Whether a U.S. citizen gets a day in court to challenge the federal government’s revocation of her spouse’s immigrant visa.

For many noncitizens, the road to citizenship begins when a U.S. citizen or lawful permanent resident family member files a visa petition on their behalf. That was the case for Ala’a Hamayel, whose wife, Petitioner Amina Bouarfa, a U.S. citizen, filed a visa petition on his behalf. United States Citizenship and Immigration Services (USCIS) approved Ms. Bouarfa’s visa petition, allowing her husband to live lawfully in the United States with her and their children and providing him with a pathway to citizenship. Years later, the agency revoked the visa petition, asserting that Mr. Hamayel’s prior marriage had been a sham—a conclusion based on testimony from Mr. Hamayel’s ex-wife that she later recanted. Ms. Bouarfa seeks to challenge the agency’s decision to revoke the visa petition.

This case presents the question whether visa petitioners can ask a federal court to review an agency’s decision to revoke a visa petition. Long settled Supreme Court precedent establishes that federal agency actions are presumptively reviewable by federal courts. Indeed, if the agency had denied Ms. Bouarfa’s visa petition in the first instance, everyone agrees that Ms. Bouarfa would have been able to challenge that decision in federal court. But the government argues that the decision to revoke Ms. Bouarfa’s visa petition is not reviewable because of a statute that bars federal-court review of (i) “any judgment regarding” certain enumerated forms of immigration relief and (ii) “any other decision or action” specified to be in the discretion of the agency. According to the government, clause (ii) covers the agency’s sham-marriage decision, even though that decision is not discretionary. Our brief explains why that is wrong, and why clause (ii) applies only to discretionary decisions—not any and everything related to those decisions.

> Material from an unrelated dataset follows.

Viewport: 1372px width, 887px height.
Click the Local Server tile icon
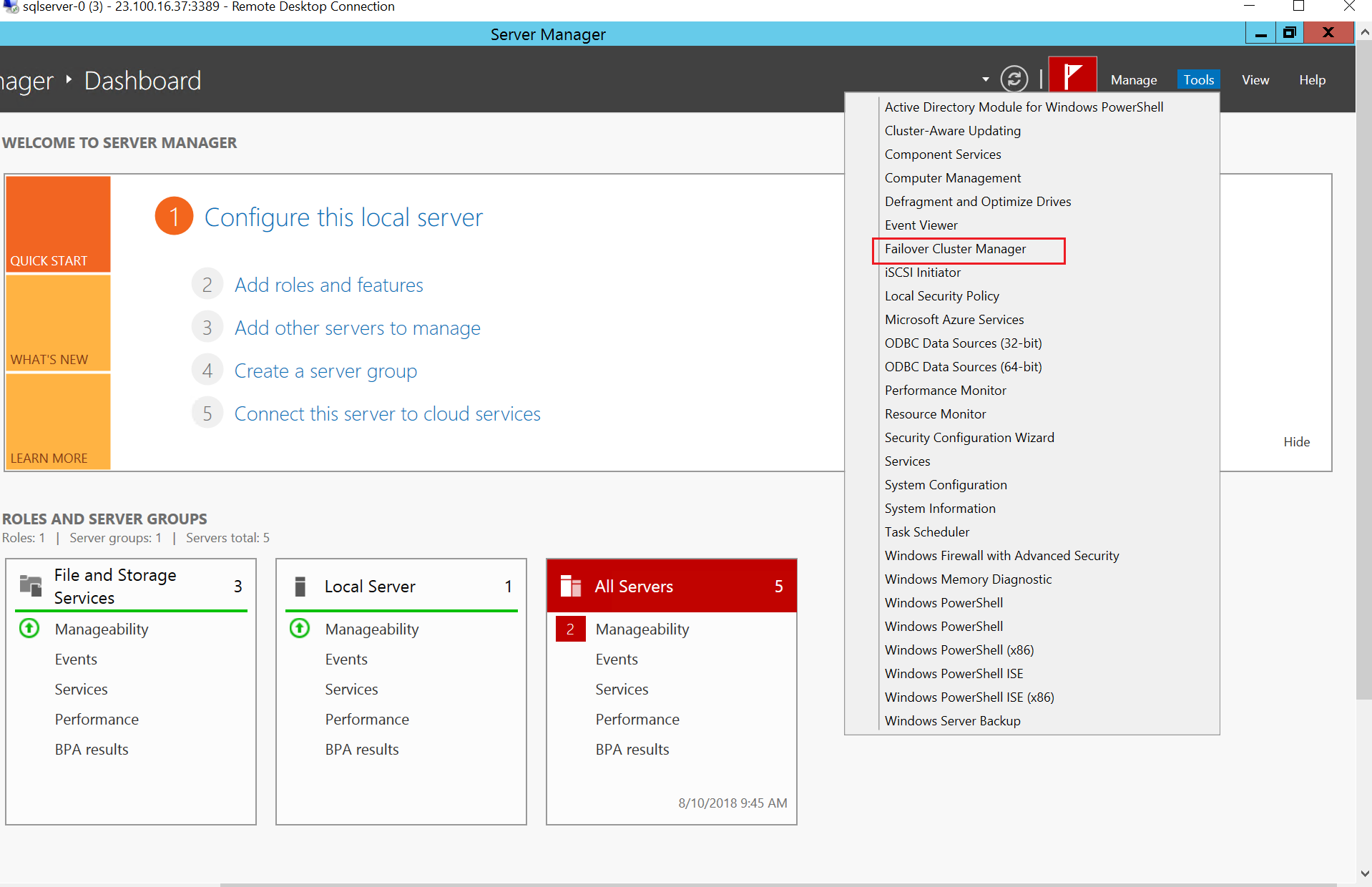tap(300, 587)
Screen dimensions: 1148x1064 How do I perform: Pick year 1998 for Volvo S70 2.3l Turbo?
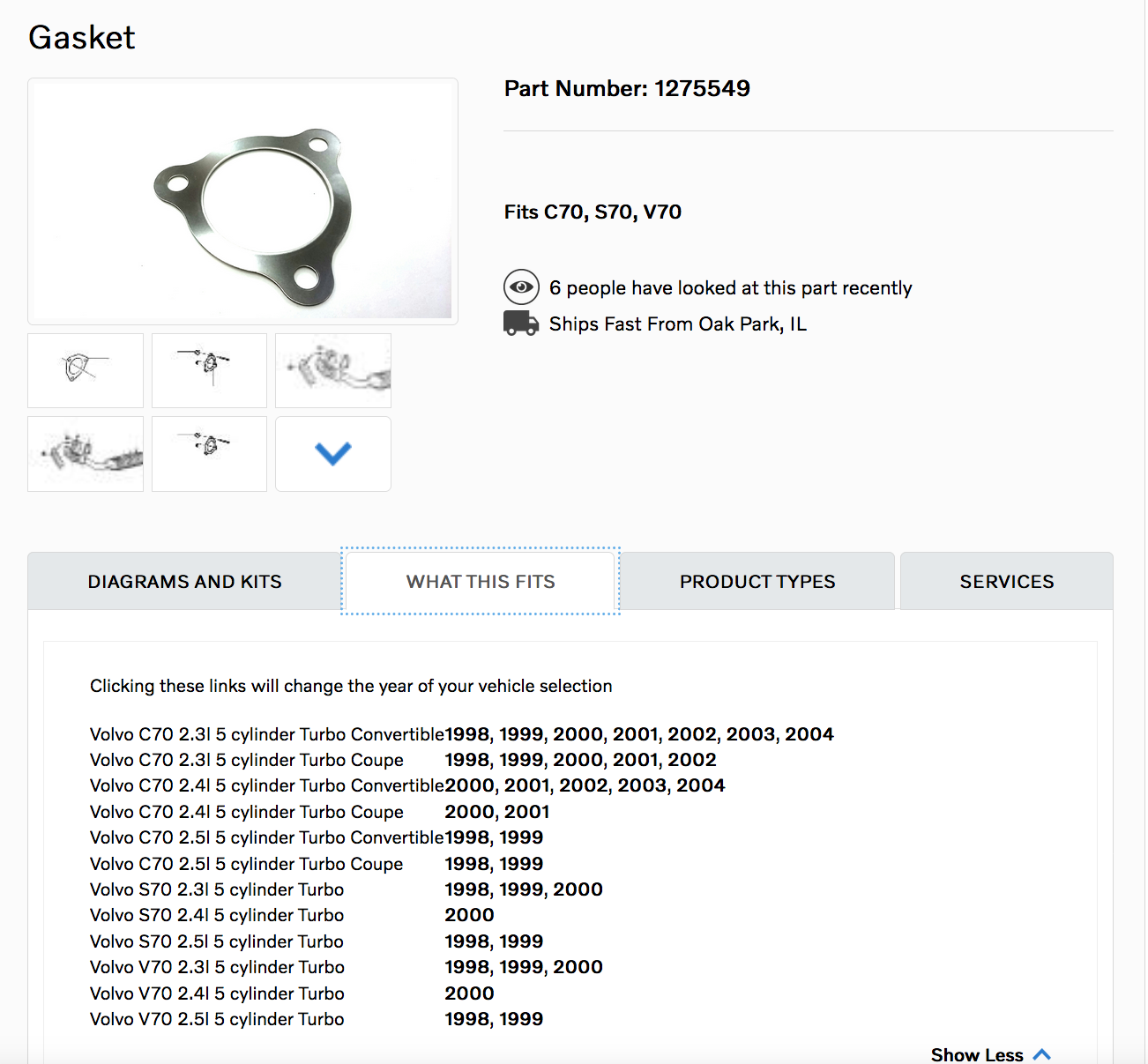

This case has potentially devastating consequences for noncitizens and their families. If the Court adopts the government’s sweeping argument, it will slam the courthouse door shut in many cases. Immigration agencies are overburdened and serious mistakes by agencies happen. Noncitizens and their families have long relied upon courts to correct those mistakes. But now, the government seeks to block federal courts from even considering whether a mistake occurred in many immigration proceedings. And, in some situations, federal courts would be precluded from reviewing even a blatant constitutional violation—such as if the agency based its decision on racial stereotyping. Immigration agencies’ decisions have life-altering consequences; noncitizens and their families deserve, at minimum, the opportunity for a fair day in court.